Topic Extraction

Topic extraction determines the dominant topics in the text.

This functionality is also known as:

theme identification
subject detection
key topic recognition

Tisane stores the topics under the topics array (strings without topic_stats, objects with topic_stats). The topics are document level.

When a particular word has multiple interpretations, the sense of the word must be determined in the current context. For example, Jupiter is a planet and a Roman deity. Whether it's the planet or the deity, depends on the text.

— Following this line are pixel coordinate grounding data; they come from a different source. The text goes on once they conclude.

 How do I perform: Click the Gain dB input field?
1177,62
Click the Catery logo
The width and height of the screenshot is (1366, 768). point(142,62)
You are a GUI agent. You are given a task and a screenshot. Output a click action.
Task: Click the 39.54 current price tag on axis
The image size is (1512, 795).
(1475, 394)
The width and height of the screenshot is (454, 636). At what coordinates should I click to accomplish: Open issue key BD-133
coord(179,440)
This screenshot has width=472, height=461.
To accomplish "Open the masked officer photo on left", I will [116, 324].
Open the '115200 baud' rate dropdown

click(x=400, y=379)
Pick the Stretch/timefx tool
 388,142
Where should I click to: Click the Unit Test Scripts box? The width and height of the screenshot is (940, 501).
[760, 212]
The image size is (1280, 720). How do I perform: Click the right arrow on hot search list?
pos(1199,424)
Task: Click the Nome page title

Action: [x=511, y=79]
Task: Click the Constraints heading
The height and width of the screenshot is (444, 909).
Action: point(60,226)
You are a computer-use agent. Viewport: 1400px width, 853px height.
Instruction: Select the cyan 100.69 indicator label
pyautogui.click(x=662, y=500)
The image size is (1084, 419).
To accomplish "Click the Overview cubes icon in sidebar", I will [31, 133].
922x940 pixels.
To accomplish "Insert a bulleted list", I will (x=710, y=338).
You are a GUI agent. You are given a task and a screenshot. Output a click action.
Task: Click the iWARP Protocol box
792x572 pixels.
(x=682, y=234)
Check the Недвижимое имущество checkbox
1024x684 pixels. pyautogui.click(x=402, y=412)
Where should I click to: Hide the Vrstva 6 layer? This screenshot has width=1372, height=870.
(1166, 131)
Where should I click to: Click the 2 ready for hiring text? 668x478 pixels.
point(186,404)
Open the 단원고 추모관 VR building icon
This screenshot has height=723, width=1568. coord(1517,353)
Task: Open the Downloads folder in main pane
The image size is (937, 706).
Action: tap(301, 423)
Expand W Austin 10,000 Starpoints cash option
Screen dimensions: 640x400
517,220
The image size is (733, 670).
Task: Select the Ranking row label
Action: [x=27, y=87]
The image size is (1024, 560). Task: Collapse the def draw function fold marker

For example, the sentence Juno is the wife of Jupiter refers to the deity. Tisane determines the relevant topics as Roman mythology, supernatural (gods), relationship, and family (since the spousal connection is mentioned).

{
	"text": "Juno is the wife of Jupiter",
	"topics": [
		"supernatural",
		"Roman mythology",
		"relationship",
		"family"
	]
}

On the other hand, the sentence Jupiter is farther from the sun than Mars refers to planets. Tisane determines the topics to be outer space and astronomy.

{
	"text": "Jupiter is farther from the sun than Mars",
	"topics": [
		"outer space",
		"astronomy"
	]
}

Topic Statistics

If the setting topic_stats is set to true, then the portion of the input where the topic is active is provided. The topic is then not provided as a string but as an object made of the topic itself (topic (string) attribute) and its distribution statistic (coverage (float) attribute).

Example

Request:

{
  "language":"en",
  "content":"Jupiter is farther from the sun than Mars. Which is not important in the current context",
  "settings": 
  {
    "topic_stats": true
  }
}

Response:

{
	"text": "Jupiter is farther from the sun than Mars. Which is not important in the current context",
	"topics": [
		{
			"topic": "outer space",
			"coverage": 0.5
		},
		{
			"topic": "astronomy",
			"coverage": 0.5
		}
	]
}

(both detected topics appear in 1 sentence out of 2, which is 0.5 of all sentences)

Standards

There are common taxonomy standards that Tisane can use with topic_standard setting:

native - native Tisane topic names; based on standard English terms for the topic. The default standard.
iptc_code - codes of the IPTC (International Press Telecommunications Council) Media Topics classification - a standard used in the media.
iptc_description - English descriptions of the IPTC codes.
iab_code - codes of the IAB (Interactive Advertising Bureau) content taxonomy.
iab_description - English descriptions of the IAB codes.
wikidata - Wikidata codes (usually of the form Qnnnnn, e.g. Q123).

To specify the standard, add the topic_standard setting.